++++ QUOTED PASSAGE ++++

Hi Guys, I'm hoping you'll indulge me a couple of questions:

For (B), how do we protect ourselves from the following case - we lose
connectivity, and node 1 loses connectivity to storage and data
network while node 2 continues to serve data/clients; all the volumes
and vsvrs on node 1 are lost/deleted (user does a sys-config-reset,
etc.); connectivity is restored, and node 1's newer DB is sent to node
2, losing all the stuff?


On 19 Jun 2008 11:10:01 -0700 chrisv <chris.vandever@onstor.com> wrote:

> Change 29771 by chrisv@chrisv-dev2 on 2008/06/19 11:07:08
> 
> 	Fix defect #24331 (Split-brain recovery: clustering
> 	may take minutes to agree on a PCC and clusDb
> 	version):
> 

A)

> 	- Do not send a node down event for the PCC when
> 	  we lose quorum.  WE may have been the PCC.

B)

> 	- Accept a new clusDb if it is newer than ours
> 	  if it is from a member of the cluster, even if
> 	  it is not from the PCC.
> 	- When receiving a clusDb make sure the label is
> 	  invalid for the duration of the transfer.  We
> 	  do not want to act upon or propagate an
> 	  incomplete clusDb.

C)

> 	- Yield when sending our clusDb to the PCC.

D)

> 	- Make sure sending and receiving a clusDb are
> 	  mutually exclusive.

E)

> 	- If we get an error while receiving a new
> 	  clusDb, clear the fact that it is in transit, so
> 	  we'll resume beaconing and recovery properly.

F)

> 	- Continue polling even when we are receiving a
> 	  clusDb.
> 	
> 	Also, can't use inet_ntoa() more than once in an
> 	elog or printf as it uses a single temporary area
> 	for the string.
> 	
> 	Reviewed by JonG
> 
> Affected files ...
> 
> ... //depot/dev/nfx-tree/code/ssc-cluster/clusdb-tools.c#11 edit
> ... //depot/dev/nfx-tree/code/ssc-cluster/cluster-contrl-cfg.c#30 edit
> ... //depot/dev/nfx-tree/code/ssc-cluster/cluster-contrl.h#8 edit
> ... //depot/dev/nfx-tree/code/ssc-cluster/cluster-server.c#10 edit
> ... //depot/dev/nfx-tree/code/ssc-openafs-ubik/beacon.c#15 edit
> ... //depot/dev/nfx-tree/code/ssc-openafs-ubik/recovery.c#8 edit
> ... //depot/dev/nfx-tree/code/ssc-openafs-ubik/remote.c#8 edit
> ... //depot/dev/nfx-tree/code/ssc-openafs-ubik/ubik.p.h#12 edit
> 
> 
> http://liszt:1818/@md=d&cd=//depot/$c=G35@/29771?ac=10

++++ RECORDS SUPPLIED ++++

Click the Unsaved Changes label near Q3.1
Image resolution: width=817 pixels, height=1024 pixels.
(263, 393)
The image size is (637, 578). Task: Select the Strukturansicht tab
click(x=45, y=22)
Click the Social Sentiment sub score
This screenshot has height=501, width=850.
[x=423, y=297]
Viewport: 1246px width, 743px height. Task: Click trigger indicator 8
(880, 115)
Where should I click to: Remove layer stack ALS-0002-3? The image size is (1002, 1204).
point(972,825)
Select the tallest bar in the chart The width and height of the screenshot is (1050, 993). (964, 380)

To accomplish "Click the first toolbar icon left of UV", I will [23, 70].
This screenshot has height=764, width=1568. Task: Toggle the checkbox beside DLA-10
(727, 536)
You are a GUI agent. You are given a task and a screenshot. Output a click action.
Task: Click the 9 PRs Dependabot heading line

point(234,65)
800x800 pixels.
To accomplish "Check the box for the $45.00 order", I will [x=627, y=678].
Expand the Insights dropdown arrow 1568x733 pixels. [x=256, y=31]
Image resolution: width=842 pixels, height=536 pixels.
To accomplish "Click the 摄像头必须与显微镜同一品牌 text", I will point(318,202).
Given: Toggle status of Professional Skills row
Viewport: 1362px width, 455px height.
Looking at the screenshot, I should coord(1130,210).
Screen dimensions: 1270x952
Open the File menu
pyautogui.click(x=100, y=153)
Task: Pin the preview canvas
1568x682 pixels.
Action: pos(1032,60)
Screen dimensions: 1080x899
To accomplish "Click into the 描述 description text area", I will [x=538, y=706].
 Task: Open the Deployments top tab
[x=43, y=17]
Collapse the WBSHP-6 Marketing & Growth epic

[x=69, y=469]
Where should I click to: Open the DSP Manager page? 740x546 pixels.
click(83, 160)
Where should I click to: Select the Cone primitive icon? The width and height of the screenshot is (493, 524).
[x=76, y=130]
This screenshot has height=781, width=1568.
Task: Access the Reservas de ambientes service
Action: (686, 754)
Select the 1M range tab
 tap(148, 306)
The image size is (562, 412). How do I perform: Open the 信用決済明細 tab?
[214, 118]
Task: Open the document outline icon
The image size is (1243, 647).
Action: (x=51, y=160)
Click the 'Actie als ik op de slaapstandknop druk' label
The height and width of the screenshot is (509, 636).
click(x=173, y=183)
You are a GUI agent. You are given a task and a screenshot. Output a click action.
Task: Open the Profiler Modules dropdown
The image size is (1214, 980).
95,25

++++

» PARTS OF THE EXERCISE:
• 1. Rewrite the email's text from "Hi Guys, I'm" to "all the stuff?", changing "connectivity" to "network access".
• 2. According to the email, which defect does change 29771 fix?
• 3. Name every affected file that the email lists under the ssc-openafs-ubik directory.
These records come from a different source than the email.

» OUTPUTS IN ORDER:
• 1.
Hi Guys, I'm hoping you'll indulge me a couple of questions:

For (B), how do we protect ourselves from the following case - we lose
network access, and node 1 loses network access to storage and data
network while node 2 continues to serve data/clients; all the volumes
and vsvrs on node 1 are lost/deleted (user does a sys-config-reset,
etc.); network access is restored, and node 1's newer DB is sent to node
2, losing all the stuff?

• 2. Defect #24331.

• 3. beacon.c, recovery.c, remote.c, ubik.p.h